Seasonal changes in the Mono BasinSeptember 14th, 2014 by Mono Lake Committee Staff
This post was written by Erica Stephens, 2014 Mono Lake Intern.
As the evening wind whips through the Mono Basin it is becoming noticeably colder now. The summer season is coming to a close and this change brings beautiful new fall colors, migratory birds, and plants.
Animals are preparing for the winter ahead and can be seen gathering nesting materials and food supplies.

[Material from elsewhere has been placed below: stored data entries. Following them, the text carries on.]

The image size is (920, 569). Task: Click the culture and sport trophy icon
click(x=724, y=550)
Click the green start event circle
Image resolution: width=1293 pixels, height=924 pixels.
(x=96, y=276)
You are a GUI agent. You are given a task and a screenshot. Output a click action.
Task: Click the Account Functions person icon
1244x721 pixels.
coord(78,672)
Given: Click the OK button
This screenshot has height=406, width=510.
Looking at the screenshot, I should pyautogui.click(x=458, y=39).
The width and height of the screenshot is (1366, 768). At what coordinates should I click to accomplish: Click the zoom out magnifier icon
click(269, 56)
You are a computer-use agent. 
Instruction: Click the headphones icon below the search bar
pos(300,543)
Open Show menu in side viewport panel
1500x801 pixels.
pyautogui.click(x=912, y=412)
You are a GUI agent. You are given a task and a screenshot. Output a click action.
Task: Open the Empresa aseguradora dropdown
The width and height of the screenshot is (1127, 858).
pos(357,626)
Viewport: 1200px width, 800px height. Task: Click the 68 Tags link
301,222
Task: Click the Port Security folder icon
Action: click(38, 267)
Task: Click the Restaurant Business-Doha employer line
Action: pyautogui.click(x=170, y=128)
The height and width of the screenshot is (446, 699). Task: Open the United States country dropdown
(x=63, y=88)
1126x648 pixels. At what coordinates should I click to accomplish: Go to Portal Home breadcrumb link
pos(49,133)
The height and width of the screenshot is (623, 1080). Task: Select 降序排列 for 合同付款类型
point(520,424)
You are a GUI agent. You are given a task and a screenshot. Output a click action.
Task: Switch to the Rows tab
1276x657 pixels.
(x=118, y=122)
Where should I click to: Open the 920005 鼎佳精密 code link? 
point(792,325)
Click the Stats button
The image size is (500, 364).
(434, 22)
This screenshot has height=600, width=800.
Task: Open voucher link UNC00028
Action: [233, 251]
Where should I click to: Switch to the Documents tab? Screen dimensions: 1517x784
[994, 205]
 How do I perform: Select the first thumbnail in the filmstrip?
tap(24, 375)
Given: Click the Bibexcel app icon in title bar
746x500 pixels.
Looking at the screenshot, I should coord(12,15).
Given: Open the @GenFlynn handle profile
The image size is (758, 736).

The birds of the Mono Basin are feeling and responding to seasonal changes as well. Spring and summer birds have raised their chicks and parents and fledglings alike have left for warmer, food-rich areas for the winter. On the other hand, migrants from the north—some as far as the Arctic—are passing through on their southerly migration. Large numbers of Red-necked Phalaropes and Eared Grebes are fattening up on Mono Lake’s abundant alkali flies and brine shrimp to fuel their long journeys. Each season brings its own birding delights.
Like the birds, Mono Lake Interns are also beginning to migrate; some returning to college or graduate school, others to reconnect with families and jobs elsewhere.
Soon the aspen leaves will turn a beautiful yellow-orange and the mountains will be snow-capped once again. We’re about to start posting about the Mono Basin’s fall colors as they begin to change—check back each week for updates!
Students are beginning school and smaller crowds are rolling through the Mono Lake Committee Information Center & Bookstore.
As we all prepare for the winter ahead, there is a cozy sense of belonging in this place. Some things never change. Sierra sunsets continue to radiate their yellows, pinks and purples throughout the sky. California Gulls keep singing their song of endurance. The tufa towers remain standing as a constant reminder of the battle which is not yet won; their silence still telling a story of both the past and future.